Abstract
The objectives of this study were to determine associations between low farrowing rate and various management factors in sow herds. In 30 sow herds, a management survey, breeding observations, semen evaluation, and semen storage temperature monitoring were completed. Herds with an average farrowing rate of < 85% were classified as low farrowing rate herds while those with an average farrowing rate of ≥ 85% were classified as good farrowing rate herds. Low farrowing rate herds were more likely than good farrowing rate herds to move boars into gilt pens for estrus detection, breed a high proportion of sows by artificial insemination (AI) only, start heat detection 3 d post-weaning, wipe the vulva prior to breeding, and use “hands-free” AI devices.
Résumé
Facteurs de gestion associés aux taux de mise bas chez les troupeaux commerciaux de truies en Ontario. Les objectifs de cette étude étaient de déterminer les associations entre les faibles taux de mise bas et les divers facteurs de gestion chez les troupeaux de truies. Une enquête de gestion, des observations d’élevage, l’évaluation du sperme et la surveillance de la température d’entreposage du sperme ont été réalisées pour 30 troupeaux de truies. Les troupeaux avec un taux moyen de mise bas de < 85 % étaient classés dans une catégorie avec un faible taux de mise bas tandis que ceux avec un taux moyen de ≥ 85 % étaient classés dans une catégorie avec un bon taux de mise bas. Il était plus probable que dans les troupeaux avec un faible taux de mise bas les verrats circulent dans des enclos de cochettes pour la détection de l’œstrus, une proportion élevée de truies mettent bas suite à l’insémination artificielle (IA) seulement, la détection des chaleurs commence 3 jours après le sevrage, la vulve est essuyée avant l’accouplement et des dispositifs IA «mains libres» sont utilisés.
(Traduit par Isabelle Vallières)
Introduction
An important and commonly used measure of sow herd reproductive performance is farrowing rate (1), which is defined as the proportion of females served that farrow (2). It is generally accepted that a farrowing rate of 85% is an appropriate target under commercial conditions (3). For herds that are trying to achieve 30 pigs/sow/year, it has been suggested that a farrowing rate of 85% to 90% is an appropriate target (4,5). However, surveys of sow herd productivity have found that the farrowing rate in North American herds is below these target values (6–8). The average farrowing rate from 2003 to 2007 for Canadian herds taking part in a benchmarking program was 83.8% (9). Factors such as estrus detection, lactation length, parity, mating type, timing and frequency of matings, and semen quality have been shown to impact farrowing rate (1,2,10). Despite the great deal of research into the factors associated with farrowing rate, identifying the cause(s) of a farrowing rate problem in a herd remains a difficult and often frustrating task. The purpose of this study was to determine the management factors associated with low farrowing rate in commercial sow herds in Ontario.
Materials and methods
The study was advertised through swine producer meetings and through contact with herds involved with other University of Guelph research projects. This resulted in a convenience sample of 30 Ontario swine producers willing to participate in the project.
Each herd was visited and a survey that covered a wide variety of management topics was completed in a face-to-face interview with the herd owner or manager.

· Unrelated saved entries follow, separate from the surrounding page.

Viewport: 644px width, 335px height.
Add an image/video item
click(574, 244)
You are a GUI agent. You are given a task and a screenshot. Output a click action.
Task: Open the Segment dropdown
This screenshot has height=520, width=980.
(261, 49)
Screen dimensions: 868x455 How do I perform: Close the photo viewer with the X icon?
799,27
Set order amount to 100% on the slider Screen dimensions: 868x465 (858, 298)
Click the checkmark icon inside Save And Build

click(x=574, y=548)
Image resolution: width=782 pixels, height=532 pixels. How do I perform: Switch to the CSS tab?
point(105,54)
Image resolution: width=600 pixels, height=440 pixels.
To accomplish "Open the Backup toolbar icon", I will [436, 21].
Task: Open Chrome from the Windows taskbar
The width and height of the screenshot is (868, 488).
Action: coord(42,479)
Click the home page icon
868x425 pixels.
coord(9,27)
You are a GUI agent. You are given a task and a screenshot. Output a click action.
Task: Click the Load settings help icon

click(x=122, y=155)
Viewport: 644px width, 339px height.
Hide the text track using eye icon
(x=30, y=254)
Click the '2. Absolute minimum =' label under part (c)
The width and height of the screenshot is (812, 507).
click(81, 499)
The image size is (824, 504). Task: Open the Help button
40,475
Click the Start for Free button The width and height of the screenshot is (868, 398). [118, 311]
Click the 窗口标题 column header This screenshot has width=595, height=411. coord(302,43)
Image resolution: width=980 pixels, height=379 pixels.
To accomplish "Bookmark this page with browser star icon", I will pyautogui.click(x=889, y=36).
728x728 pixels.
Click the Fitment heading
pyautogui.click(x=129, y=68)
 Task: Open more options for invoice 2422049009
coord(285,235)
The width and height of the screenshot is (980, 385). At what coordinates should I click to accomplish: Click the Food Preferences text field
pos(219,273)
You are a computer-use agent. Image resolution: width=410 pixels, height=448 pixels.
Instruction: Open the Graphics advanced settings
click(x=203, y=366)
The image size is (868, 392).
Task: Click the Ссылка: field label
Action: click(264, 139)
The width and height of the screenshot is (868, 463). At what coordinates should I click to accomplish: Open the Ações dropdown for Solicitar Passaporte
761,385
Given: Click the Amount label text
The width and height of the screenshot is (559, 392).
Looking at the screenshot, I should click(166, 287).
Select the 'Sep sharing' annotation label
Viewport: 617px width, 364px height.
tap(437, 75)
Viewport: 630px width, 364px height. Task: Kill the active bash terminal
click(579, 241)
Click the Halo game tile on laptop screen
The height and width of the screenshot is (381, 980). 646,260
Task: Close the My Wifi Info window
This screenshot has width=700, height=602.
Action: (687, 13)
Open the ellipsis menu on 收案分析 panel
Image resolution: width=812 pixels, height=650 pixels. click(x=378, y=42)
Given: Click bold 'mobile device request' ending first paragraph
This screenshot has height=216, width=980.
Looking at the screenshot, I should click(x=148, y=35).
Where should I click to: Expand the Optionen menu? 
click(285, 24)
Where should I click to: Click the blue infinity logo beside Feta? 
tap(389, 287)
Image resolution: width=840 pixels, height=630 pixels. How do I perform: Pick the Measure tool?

Management categories that were covered in the survey included: herd demographics (herd type, number of animals, percent purebred animals); weaning management (average lactation length, minimum and maximum weaning age, number of weanings/wk); sow housing (proportion of sows housed in stalls and pens, number of times animals are moved during gestation); estrus detection (frequency and timing of estrus detection, methods of heat detection used); sow breeding management (proportion of sows bred using AI or natural breedings, frequency and timing of breedings, numbers of animals bred in a single day, hormone usage); semen management (frequency of semen collection and/or delivery, maximum age of extended semen used for AI breeding, routine for monitoring semen storage temperatures); gilt management (quarantine management, target age/weight for first breeding, timing and frequency of estrus detection and breeding); disease management (presence of reproductive diseases in the herd, vaccine usage); and nutrition (frequency of feeding lactating, weaned and gestating animals; mycotoxin testing). The survey questions were designed to be answered on a continuous or dichotomous (yes/no) scale with the option to provide additional information [other (please specify)] if the answers provided by the survey were not adequate.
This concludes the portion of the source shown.